Il significato della parola "stupidità" ha subito innumerevoli deformazioni, modificate da altrettante accezioni (la maggior parte delle quali in senso dispregiativo). Ha concentrato in sé moltissime caratteristiche degli esseri umani, ed è (più di altre parole) simbolo di mancanza, di "deficienza". È sinonimo di ignoranza e di superstizione , di un certo limite intellettuale. Lo stupido è colui che non utilizza, o non può utilizzare al meglio la propria intelligenza. È implicitamente, seppure in diverse misure, un portatore di handicap. Nella lingua corrente la parola ha via via perso il legame col concetto di stupore, accostandosi sempre più a "cretino ": dal ben altro colore.

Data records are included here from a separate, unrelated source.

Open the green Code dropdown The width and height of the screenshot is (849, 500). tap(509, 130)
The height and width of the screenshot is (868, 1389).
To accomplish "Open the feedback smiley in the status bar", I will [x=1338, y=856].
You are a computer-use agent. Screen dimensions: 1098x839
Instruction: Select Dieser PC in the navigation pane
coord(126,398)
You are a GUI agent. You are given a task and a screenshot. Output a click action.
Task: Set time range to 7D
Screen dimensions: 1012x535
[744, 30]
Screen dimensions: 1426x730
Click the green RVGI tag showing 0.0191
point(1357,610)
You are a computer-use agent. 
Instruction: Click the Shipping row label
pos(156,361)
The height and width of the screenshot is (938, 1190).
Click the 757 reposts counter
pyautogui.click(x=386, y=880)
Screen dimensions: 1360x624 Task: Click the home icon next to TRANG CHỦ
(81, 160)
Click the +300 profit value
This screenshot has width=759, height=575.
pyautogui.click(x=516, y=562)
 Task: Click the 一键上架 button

Non a caso ormai, stupido è omologato a parole (anche gergali) come deficiente, idiota o tonto. Non più ad esempio a sciocco o ingenuo, dal tono più premuroso, mai necessariamente offensive.
Se ne può dedurre che l'uomo stupido è per propria stessa natura privo di libertà. È privo della capacità di scegliere. È privo della capacità di discernere. Senza possibilità di distinguere non accumula esperienza. Di fronte ai fenomeni del mondo non sa agire, né soprattutto può interagire.

E’ però Einstein  che dà  la misura  a questa parola : “Solo duecose sono infinite: l'universo e la stupidità umana, riguardo l‘universo ho ancora dei dubbi.”